» **STORED RECORDS**

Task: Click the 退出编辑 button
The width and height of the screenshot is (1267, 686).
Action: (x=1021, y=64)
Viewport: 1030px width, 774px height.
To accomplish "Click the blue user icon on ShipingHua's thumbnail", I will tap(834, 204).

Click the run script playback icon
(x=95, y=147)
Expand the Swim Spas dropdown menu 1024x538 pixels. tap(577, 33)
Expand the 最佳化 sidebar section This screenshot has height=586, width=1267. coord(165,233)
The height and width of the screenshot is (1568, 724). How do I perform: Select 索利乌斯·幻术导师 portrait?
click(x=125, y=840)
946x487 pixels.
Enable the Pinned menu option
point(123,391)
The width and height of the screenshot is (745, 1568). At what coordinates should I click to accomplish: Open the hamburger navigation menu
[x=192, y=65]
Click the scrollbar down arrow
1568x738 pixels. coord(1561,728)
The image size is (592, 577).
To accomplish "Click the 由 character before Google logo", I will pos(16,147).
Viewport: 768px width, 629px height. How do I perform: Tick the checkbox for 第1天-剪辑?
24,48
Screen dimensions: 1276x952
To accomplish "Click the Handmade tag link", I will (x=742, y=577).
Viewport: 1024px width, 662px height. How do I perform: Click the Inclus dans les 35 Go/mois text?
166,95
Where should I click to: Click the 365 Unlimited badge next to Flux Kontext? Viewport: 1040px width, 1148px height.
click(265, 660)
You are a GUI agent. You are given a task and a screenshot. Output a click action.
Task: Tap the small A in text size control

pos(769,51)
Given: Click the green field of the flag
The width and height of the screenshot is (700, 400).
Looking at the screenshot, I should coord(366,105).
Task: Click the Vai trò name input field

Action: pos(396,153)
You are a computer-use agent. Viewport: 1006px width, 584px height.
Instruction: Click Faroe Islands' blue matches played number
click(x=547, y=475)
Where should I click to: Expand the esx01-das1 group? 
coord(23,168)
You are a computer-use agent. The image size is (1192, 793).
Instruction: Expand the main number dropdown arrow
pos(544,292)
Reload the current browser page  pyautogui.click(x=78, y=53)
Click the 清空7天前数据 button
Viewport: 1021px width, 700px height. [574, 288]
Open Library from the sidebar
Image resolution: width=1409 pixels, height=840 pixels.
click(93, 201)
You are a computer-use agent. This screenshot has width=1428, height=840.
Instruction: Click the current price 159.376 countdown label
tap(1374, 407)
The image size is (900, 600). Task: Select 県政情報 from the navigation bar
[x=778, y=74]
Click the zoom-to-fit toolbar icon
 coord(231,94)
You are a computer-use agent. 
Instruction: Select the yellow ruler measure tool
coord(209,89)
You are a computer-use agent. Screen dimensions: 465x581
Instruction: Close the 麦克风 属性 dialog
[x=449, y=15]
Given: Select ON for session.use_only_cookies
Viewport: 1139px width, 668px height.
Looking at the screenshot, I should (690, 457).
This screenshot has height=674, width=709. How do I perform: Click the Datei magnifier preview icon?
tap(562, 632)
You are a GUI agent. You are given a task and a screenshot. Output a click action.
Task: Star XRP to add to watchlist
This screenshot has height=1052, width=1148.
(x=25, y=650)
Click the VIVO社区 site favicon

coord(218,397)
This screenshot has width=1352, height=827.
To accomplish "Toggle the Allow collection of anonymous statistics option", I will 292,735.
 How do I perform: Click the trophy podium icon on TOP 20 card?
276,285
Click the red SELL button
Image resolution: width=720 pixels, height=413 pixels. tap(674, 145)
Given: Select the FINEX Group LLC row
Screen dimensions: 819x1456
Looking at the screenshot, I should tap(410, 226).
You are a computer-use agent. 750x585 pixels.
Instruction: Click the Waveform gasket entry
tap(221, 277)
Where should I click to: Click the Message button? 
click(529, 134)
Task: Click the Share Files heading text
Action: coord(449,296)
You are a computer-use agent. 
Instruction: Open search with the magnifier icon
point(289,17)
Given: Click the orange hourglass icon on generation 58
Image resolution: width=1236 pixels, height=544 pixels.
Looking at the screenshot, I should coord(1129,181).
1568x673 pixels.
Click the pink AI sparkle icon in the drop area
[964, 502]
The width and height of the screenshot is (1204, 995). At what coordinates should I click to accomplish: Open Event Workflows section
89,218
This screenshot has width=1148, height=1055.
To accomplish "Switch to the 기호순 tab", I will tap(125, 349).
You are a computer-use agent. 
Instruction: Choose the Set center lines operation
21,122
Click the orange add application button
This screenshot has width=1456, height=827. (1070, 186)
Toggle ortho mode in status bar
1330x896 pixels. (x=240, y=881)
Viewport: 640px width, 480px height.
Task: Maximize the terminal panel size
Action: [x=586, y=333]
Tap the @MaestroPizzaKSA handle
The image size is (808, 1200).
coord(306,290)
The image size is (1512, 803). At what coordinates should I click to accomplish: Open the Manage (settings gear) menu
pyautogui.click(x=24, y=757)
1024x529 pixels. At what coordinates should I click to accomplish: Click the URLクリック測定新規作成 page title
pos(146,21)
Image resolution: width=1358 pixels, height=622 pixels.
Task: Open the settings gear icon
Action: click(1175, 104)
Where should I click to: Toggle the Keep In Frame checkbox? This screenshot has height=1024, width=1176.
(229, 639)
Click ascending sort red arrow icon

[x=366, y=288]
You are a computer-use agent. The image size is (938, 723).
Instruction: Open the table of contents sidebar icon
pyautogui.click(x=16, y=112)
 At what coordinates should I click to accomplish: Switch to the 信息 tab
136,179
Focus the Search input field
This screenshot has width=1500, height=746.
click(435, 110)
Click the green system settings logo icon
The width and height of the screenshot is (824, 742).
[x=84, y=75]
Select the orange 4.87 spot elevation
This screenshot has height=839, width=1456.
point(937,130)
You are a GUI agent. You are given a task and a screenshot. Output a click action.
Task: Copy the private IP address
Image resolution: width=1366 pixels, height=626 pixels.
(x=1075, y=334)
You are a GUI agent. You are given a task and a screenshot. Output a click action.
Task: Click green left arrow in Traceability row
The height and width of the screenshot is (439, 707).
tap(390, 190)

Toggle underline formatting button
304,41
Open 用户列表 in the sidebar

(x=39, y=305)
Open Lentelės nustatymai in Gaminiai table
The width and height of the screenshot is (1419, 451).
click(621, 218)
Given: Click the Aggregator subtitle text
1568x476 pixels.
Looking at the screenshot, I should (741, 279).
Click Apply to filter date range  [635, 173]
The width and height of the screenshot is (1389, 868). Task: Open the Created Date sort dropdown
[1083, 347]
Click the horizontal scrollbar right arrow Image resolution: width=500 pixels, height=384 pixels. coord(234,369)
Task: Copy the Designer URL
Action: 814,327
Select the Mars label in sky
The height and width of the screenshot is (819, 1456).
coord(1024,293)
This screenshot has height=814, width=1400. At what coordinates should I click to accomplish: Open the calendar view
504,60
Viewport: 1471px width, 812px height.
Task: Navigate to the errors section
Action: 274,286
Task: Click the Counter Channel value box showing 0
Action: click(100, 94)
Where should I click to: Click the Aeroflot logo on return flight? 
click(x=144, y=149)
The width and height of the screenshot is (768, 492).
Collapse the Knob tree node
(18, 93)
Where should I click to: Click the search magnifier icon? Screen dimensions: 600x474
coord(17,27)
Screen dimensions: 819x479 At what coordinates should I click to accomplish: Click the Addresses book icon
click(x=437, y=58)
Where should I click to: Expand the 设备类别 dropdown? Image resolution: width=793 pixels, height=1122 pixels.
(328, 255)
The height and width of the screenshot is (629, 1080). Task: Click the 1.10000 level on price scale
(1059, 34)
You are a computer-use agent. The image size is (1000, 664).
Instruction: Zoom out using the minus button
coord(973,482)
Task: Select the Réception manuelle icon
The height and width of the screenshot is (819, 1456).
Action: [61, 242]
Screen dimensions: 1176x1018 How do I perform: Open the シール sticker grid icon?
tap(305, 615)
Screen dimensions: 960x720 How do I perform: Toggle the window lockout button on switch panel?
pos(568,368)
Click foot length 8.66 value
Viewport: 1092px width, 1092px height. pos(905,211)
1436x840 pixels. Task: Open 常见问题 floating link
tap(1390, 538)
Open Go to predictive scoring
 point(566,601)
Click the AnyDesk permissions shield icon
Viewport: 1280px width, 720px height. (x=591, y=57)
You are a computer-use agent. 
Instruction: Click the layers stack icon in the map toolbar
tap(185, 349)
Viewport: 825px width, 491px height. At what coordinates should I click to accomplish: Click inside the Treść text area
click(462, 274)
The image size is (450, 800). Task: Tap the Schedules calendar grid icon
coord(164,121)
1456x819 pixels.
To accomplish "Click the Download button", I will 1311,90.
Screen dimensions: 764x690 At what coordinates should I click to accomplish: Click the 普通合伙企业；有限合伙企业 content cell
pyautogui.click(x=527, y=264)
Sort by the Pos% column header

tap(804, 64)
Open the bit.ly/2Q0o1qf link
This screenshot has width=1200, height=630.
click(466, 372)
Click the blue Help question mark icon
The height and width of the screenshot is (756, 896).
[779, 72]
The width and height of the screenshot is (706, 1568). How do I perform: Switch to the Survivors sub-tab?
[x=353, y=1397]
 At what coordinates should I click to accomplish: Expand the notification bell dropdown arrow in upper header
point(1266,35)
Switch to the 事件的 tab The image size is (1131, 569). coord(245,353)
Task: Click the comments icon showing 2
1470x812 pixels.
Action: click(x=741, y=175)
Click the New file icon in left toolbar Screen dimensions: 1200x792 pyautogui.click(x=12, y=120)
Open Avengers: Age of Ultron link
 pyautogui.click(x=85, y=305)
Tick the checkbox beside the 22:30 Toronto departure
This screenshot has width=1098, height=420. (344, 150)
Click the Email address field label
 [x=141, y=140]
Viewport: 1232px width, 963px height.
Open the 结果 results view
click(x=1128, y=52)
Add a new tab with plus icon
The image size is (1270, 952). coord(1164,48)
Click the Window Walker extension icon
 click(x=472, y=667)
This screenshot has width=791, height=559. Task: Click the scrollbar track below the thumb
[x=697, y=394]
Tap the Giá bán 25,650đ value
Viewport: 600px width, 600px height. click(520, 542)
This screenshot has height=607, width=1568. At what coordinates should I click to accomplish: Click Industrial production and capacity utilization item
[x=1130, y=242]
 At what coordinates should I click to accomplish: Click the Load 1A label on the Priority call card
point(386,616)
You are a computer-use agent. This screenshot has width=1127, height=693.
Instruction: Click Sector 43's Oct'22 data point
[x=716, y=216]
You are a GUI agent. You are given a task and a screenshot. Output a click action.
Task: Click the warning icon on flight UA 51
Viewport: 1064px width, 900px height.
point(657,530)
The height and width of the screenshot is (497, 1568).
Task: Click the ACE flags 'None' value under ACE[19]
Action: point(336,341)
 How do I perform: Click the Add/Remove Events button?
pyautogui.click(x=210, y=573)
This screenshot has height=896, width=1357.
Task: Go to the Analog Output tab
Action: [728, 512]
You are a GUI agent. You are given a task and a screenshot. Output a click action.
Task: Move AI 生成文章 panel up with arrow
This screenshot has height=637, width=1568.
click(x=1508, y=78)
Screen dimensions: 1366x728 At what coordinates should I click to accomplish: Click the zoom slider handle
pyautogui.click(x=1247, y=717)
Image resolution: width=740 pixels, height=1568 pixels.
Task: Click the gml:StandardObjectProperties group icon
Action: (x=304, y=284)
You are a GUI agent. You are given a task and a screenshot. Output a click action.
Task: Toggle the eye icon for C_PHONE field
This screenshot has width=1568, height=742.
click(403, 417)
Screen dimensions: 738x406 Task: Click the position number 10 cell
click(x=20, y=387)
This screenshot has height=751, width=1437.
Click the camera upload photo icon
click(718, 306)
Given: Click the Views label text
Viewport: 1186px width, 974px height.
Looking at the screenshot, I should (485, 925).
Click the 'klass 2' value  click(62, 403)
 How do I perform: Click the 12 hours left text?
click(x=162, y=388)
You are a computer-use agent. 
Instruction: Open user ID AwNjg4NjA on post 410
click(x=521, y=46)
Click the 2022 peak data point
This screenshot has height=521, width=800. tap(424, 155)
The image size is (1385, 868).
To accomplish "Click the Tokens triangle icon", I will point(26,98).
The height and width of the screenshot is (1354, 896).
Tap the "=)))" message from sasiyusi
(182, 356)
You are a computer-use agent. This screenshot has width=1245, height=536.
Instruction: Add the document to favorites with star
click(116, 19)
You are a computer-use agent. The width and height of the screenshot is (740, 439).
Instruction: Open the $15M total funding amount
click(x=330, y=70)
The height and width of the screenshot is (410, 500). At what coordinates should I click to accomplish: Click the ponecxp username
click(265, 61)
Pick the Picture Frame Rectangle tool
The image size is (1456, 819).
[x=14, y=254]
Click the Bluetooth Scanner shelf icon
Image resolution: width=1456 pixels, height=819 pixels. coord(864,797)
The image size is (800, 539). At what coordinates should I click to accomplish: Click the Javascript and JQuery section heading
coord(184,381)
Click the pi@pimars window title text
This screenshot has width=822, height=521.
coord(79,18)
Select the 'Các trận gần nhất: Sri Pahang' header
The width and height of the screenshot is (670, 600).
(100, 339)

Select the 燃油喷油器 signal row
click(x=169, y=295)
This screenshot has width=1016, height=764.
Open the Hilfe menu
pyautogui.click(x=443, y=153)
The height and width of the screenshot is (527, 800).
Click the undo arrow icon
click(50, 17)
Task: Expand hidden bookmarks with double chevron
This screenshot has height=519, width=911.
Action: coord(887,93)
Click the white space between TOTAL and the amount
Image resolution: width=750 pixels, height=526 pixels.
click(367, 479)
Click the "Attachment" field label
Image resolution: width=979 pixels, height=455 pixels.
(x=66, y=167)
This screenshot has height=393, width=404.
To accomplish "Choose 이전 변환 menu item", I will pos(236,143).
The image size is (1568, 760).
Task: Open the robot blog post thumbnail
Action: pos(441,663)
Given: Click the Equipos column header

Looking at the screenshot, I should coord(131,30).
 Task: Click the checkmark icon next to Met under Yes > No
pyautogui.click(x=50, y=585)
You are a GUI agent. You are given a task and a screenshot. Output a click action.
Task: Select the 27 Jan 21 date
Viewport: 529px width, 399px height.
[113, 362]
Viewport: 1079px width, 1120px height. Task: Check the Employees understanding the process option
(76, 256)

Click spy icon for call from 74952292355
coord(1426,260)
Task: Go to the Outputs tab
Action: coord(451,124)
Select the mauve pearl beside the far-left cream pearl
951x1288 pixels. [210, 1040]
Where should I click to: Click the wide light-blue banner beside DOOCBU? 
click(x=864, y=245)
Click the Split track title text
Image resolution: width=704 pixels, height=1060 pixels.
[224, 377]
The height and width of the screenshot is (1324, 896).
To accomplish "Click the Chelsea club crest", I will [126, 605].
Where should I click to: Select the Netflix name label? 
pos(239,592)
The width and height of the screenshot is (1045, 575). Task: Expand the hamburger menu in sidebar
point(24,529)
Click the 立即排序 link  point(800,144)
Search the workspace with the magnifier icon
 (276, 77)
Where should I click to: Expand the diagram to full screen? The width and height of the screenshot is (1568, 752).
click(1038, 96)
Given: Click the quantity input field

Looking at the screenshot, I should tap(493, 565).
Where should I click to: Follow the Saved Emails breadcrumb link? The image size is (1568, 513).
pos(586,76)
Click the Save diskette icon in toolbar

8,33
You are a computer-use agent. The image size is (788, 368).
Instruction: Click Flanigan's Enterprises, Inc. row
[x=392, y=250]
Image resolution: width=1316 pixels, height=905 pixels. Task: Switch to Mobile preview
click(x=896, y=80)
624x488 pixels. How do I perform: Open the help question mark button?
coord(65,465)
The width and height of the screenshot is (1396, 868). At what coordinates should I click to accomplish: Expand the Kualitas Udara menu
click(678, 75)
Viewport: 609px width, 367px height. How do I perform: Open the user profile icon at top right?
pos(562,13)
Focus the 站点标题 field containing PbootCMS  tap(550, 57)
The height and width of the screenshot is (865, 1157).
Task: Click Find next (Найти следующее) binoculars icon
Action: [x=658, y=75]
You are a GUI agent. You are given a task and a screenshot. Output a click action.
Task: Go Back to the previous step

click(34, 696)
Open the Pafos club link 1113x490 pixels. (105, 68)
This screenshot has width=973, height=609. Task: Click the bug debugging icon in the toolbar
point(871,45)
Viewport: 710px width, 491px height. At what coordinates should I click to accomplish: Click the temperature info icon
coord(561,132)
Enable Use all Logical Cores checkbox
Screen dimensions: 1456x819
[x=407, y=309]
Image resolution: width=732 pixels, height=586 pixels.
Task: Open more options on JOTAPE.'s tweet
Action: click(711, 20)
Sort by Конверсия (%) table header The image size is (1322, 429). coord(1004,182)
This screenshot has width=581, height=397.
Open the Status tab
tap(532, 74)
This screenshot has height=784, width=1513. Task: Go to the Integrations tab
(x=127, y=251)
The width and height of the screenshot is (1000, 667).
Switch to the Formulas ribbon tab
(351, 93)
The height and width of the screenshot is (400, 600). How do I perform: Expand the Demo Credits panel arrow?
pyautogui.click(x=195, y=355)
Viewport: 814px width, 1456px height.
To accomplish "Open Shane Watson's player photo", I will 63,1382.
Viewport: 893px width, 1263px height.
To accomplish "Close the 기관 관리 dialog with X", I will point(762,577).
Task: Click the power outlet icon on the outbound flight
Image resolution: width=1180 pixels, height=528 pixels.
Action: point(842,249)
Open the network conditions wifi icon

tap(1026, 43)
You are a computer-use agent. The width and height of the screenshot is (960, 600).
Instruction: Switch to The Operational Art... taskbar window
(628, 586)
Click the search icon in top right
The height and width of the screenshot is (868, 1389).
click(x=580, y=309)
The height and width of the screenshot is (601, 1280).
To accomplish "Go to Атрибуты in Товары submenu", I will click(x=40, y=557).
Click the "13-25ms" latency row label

» **STATED PROBLEM**
Reproduce the material from its first line through the line containing "will (x=742, y=577).", inclusive, substituting "image" for every "screenshot" and leaving everything else unchanged. Give only those lines.

» **ANSWER TO THIS TASK**
Task: Click the 退出编辑 button
The width and height of the image is (1267, 686).
Action: (x=1021, y=64)
Viewport: 1030px width, 774px height.
To accomplish "Click the blue user icon on ShipingHua's thumbnail", I will tap(834, 204).

Click the run script playback icon
(x=95, y=147)
Expand the Swim Spas dropdown menu 1024x538 pixels. tap(577, 33)
Expand the 最佳化 sidebar section This image has height=586, width=1267. coord(165,233)
The height and width of the image is (1568, 724). How do I perform: Select 索利乌斯·幻术导师 portrait?
click(x=125, y=840)
946x487 pixels.
Enable the Pinned menu option
point(123,391)
The width and height of the image is (745, 1568). At what coordinates should I click to accomplish: Open the hamburger navigation menu
[x=192, y=65]
Click the scrollbar down arrow
1568x738 pixels. coord(1561,728)
The image size is (592, 577).
To accomplish "Click the 由 character before Google logo", I will pos(16,147).
Viewport: 768px width, 629px height. How do I perform: Tick the checkbox for 第1天-剪辑?
24,48
Screen dimensions: 1276x952
To accomplish "Click the Handmade tag link", I will (x=742, y=577).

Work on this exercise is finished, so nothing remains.